> [DOCUMENT SECTION]:
In my experience, many students start coding near the end of a research project. For example, they might start after they already have a candidate algorithm and performance guarantee. The goal of the code is just to benchmark their algirthm against some other methods.
Compare this to the scientific method
For those of us in Data Science, which steps should involve coding?
The purpose of this session is to see how to use software, plots, simulation, and Mathemaica in conjunction with heuristic thinking to first develop conjectures, and then to guide a proof. We do this with a couple of toy examples that have come up in my research.
Suppose $N \sim \text{Pois}(\lambda)$.
Developing Intuition The first expectation is pretty straightforward to evaluate directly and is at most $1/\lambda$. You should do this carefully before moving forward.
For the second part, we could use standard machinery (like the Chernoff bound), but the resulting bound is a bit ugly and difficult to manipulate. I needed this result as part of a much larger proof, so a clean simple bound (even if it was looser) was important. (In general, you don't always need the tightest bound on a quantity, just a tight enough bound to get the job done.) So let's think a bit more broadly.

> [GIVEN PROBLEM A]: In the passage on coding in research, at what point do many students start coding?
> [GIVEN PROBLEM B]: Please continue the passage on coding in research from where it stops.

> [SOURCE MATERIAL]:
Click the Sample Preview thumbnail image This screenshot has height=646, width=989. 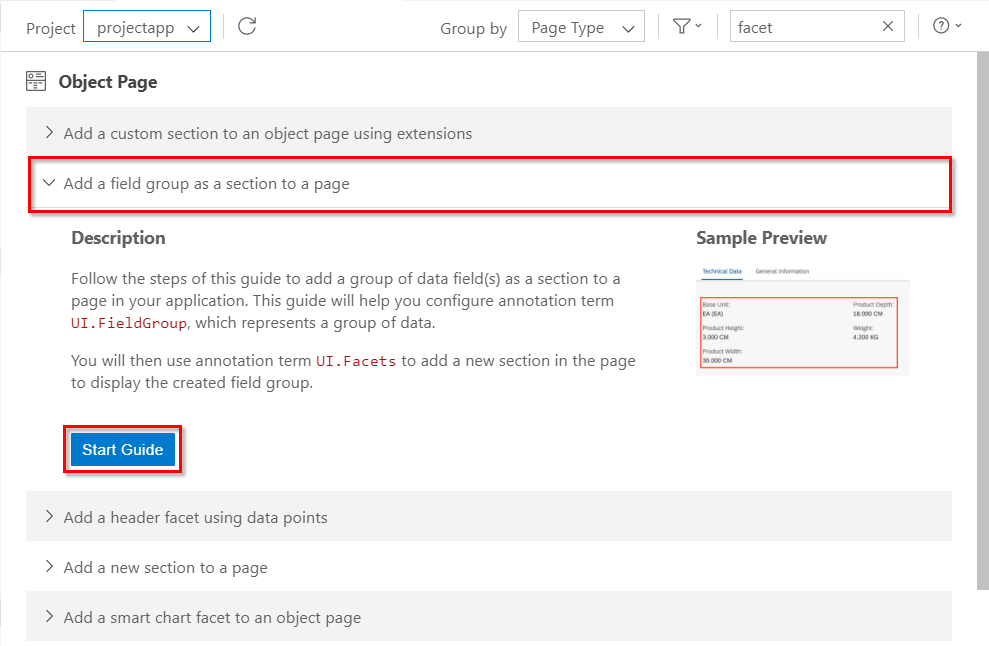pos(802,320)
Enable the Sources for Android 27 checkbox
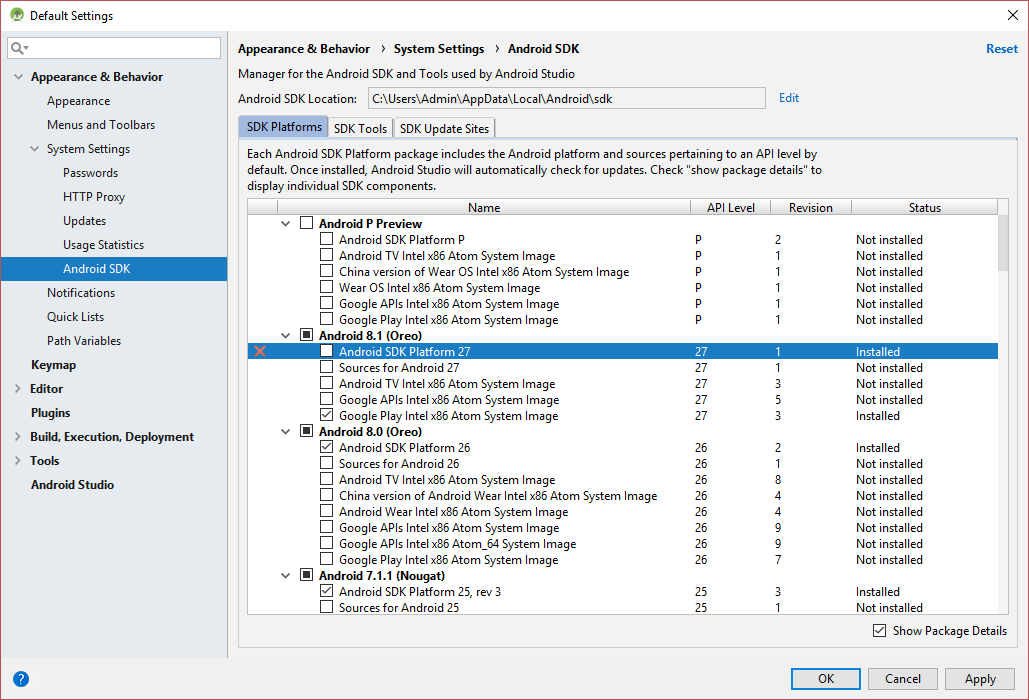 click(x=326, y=367)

> [WRITTEN REPLY A]: Near the end of a research project.

> [WRITTEN REPLY B]:
First, the random variable is always bounded by $1$. This bound is loose however when $\lambda \rightarrow \infty$. So our effort should be on improving the bound for large $\lambda$. Intuition suggests that $N = \lambda + O_p(\sqrt{\lambda})$ as $\lambda \rightarrow \infty$, and thus, \begin{align} \frac{1}{N+1} \approx \frac{1}{1 + \lambda + O_p(\sqrt{\lambda})} \approx \frac{1}{\lambda + 1} \cdot \frac{1}{1 + O_p\left( \frac{\sqrt{\lambda}}{\lambda + 1} \right) } \approx \frac{1}{\lambda + 1} \left( 1 + O_p\left( \frac{\sqrt{\lambda}}{\lambda + 1} \right) \right) \end{align}
So we might conjecture that $\frac{\lambda}{N+1} \rightarrow_p 1$ as $\lambda \rightarrow \infty$. How can we turn this conjecture about the asymptotics into a bound? Let's try calculating the $1-\epsilon$ quantile:
function eps_quantile(lambda, epsilon)
dist = Distributions.Poisson(lambda)
q = quantile(dist, epsilon)
return lambda/(q + 1)
end
lam = 3
eps_grid = 2 .^collect(-2:-.05:-8)
ts = map(eps -> eps_quantile(lam, eps), eps_grid)
plot(1 ./eps_grid, ts, ".-")
plot(1 ./eps_grid, log.(1 ./eps_grid), "red")
1-element Array{PyCall.PyObject,1}: PyObject <matplotlib.lines.Line2D object at 0x7f8a18294130>
Play with the above plot for different values of $\lambda$. You should be able to convince yourself that the quantile is (much) less than $O(\log(1/\epsilon))$. This then seems like a good conjecture to try and prove. Given we have tails that look like $\log(1/\epsilon)$, one strategy might be to try use Markov's inequality with an exponential, i.e., \begin{align} \mathbb P\left( \frac{\theta \lambda}{N+1} > \log(1/\epsilon) \right) & \leq \epsilon \mathbb E\left[ \exp(\frac{\theta \lambda}{N+1})\right] \end{align}
Now let's try to compute this expectation to figure out a good value of $\theta$. First, let's look at some simulations.
function e_expon(lambda, theta)
dist = Distributions.Poisson(lambda)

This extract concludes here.